Aujourd’hui opposé au chef de l’État ivoirien, qu’il a pourtant soutenu en 2010 lors de la présidentielle face à son (ex-)grand ami Laurent Gbagbo, Bamba Moriféré justifie ses changements de cap. « En 2010, j’ai soutenu Alassane Ouattara par défaut, parce qu’il était le moindre mal », lance-t‑il. Sa divergence profonde avec le chef de l’État résulte du « forcing » – dit-il – opéré par ce dernier pour que soit élaborée une nouvelle loi fondamentale.
« Ce n’était pas dans les prérogatives du président Ouattara d’initier une nouvelle Constitution. Il fallait créer une Assemblée constituante pour débattre du sujet, comme ce fut le cas en Tunisie et comme c’est le cas au Burkina Faso », explique l’opposant.
Ma fille, c’est ma fille ; moi, c’est moi. Chacun de nous a pris ses engagements
Longtemps contesté par l’un de ses lieutenants, Mathias Kakou, au sein du Parti pour le progrès et le socialisme (PPS) – qu’il avait fondé –, Bamba Moriféré a préféré, en 2012, lancer une nouvelle formation : le RPCI, qui est actuellement l’un des fers de lance de la contestation contre la Constitution de la IIIe République. Avant le référendum, avec vingt-cinq partis, il a créé une coalition pour le « non », le Collectif démocratique de Côte d’Ivoire (Code), dont il est le porte-parole, et qui a été rejoint par le Front du refus – mené les frondeurs du Front populaire ivoirien (FPI) d’Abdoudramane Sangaré.

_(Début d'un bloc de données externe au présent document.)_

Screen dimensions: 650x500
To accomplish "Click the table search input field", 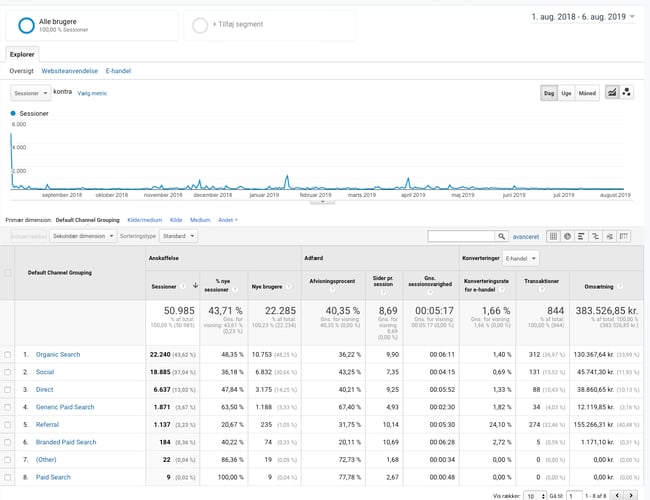I will 460,236.
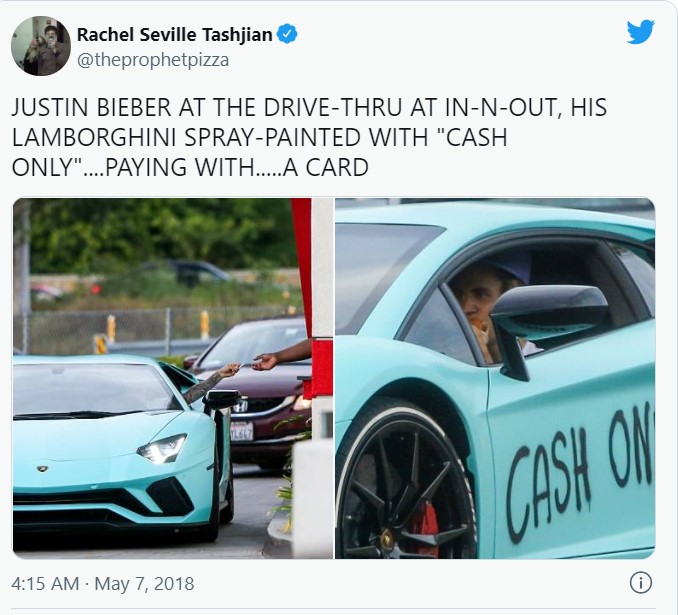Click the red brake caliper in right photo
678x615 pixels.
pyautogui.click(x=425, y=529)
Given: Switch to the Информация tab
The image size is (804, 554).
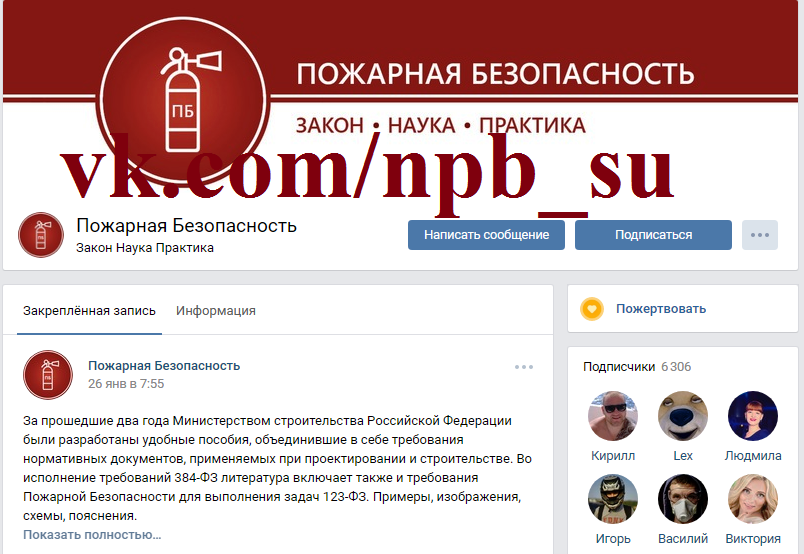Looking at the screenshot, I should click(215, 311).
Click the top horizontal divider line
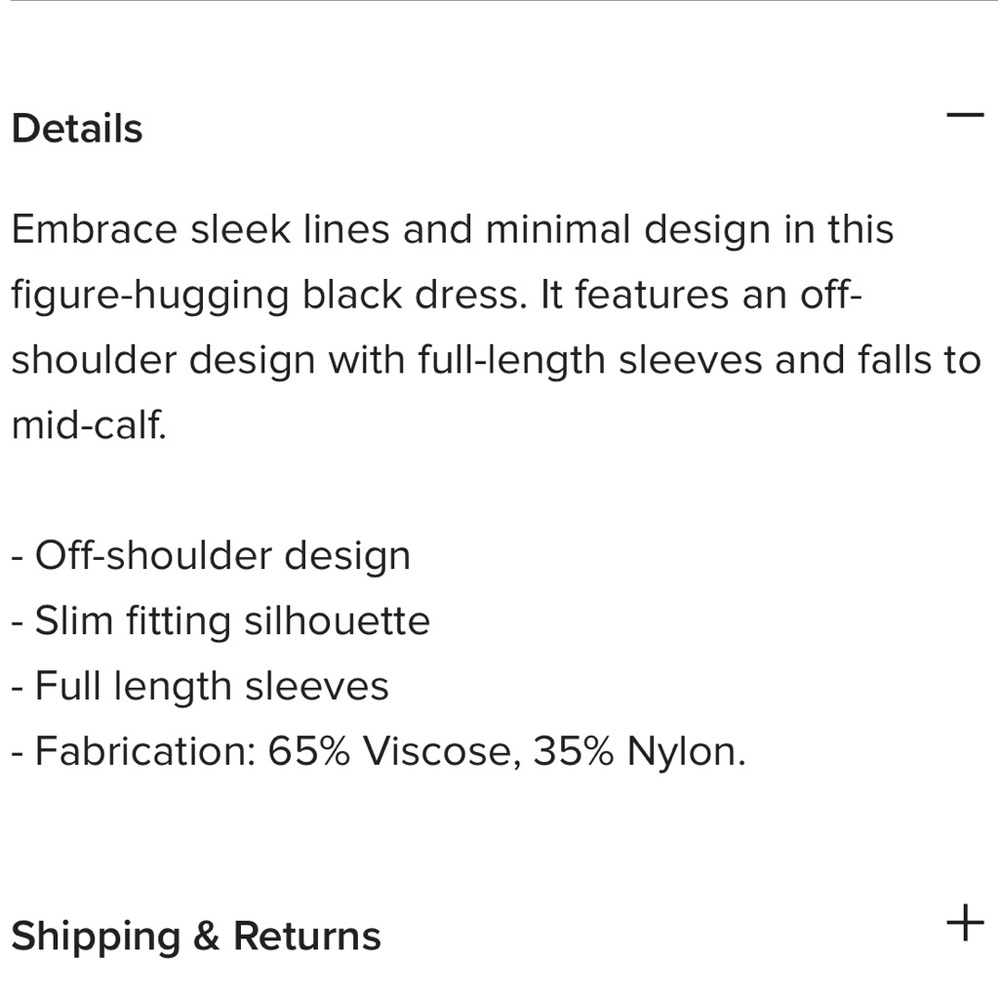The width and height of the screenshot is (1000, 1000). 500,1
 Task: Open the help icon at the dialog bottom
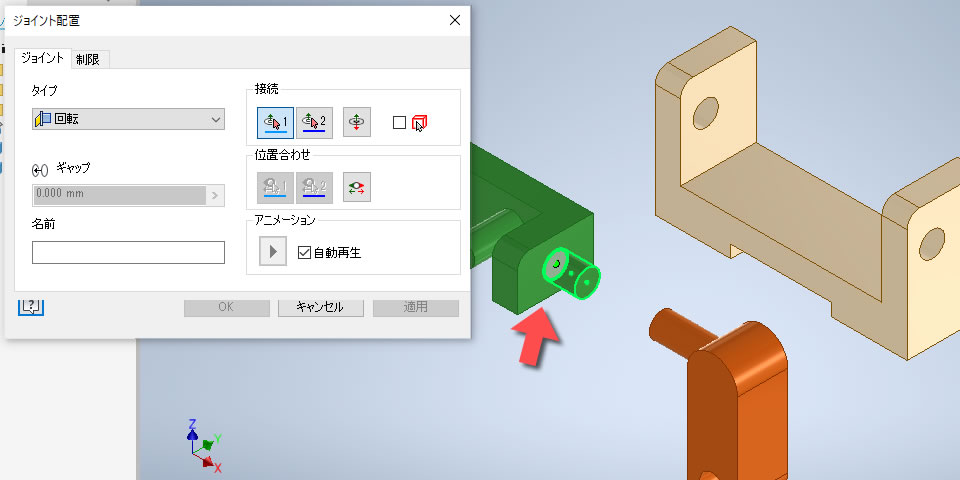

Et que l’on ne vienne plus le titiller à propos de sa fille Affoussiatta Bamba-Lamine. « Ma fille, c’est ma fille ; moi, c’est moi. Chacun de nous a pris ses engagements, tranche-t‑il. Affoussiatta avait rejoint la rébellion et, à un moment donné, ils ont choisi comme méthode de lutte de prendre les armes. J’ai respecté cet engagement. Donc, on ne peut pas prétexter sa présence au gouvernement pour exercer des pressions sur moi. Elle ne peut exercer aucune pression sur moi ! »
Combattant
Surnommé par ses amis « le dernier des Mohicans », Bamba Moriféré a été de tous les combats démocratiques en Côte d’Ivoire. En 1990, avec son compère d’alors, Laurent Gbagbo, ils avaient réussi à arracher le multipartisme à Félix Houphouët-Boigny au soir de son règne. Cet activiste de la démocratie a aidé à la création de plusieurs organisations majeures, comme le puissant syndicat des enseignants de l’université (Synares) ou encore la Fédération estudiantine de Côte d’Ivoire (Fesci). « Nous faisons partie de ceux qui ont inspiré la création du Rassemblement des républicains [RDR], en 1994, et nous avons lancé le Front républicain », confie-t‑il.
Chez les Bamba, aller au combat, c’est dans les gènes. Son neveu, Yacouba Bamba, proche de l’ex-rébellion, a été porte-parole de la Commission électorale indépendante (CEI) et s’était imposé pour donner les résultats sortis des urnes de l’élection de 2010, malgré les menaces du président sortant, Laurent Gbagbo. Son père, El Hadj Tiemoko Bamba, a fait partie des fondateurs du syndicat agricole africain, à la tête de la contestation anticolonialiste. Quant au grand-père de Bamba Moriféré, Daouda Bamba, militaire dans l’armée coloniale, il avait créé le commandement de Daloa, le fief des Bamba, dans le Centre-Ouest, avant de tomber au combat en France, lors de la Première Guerre mondiale.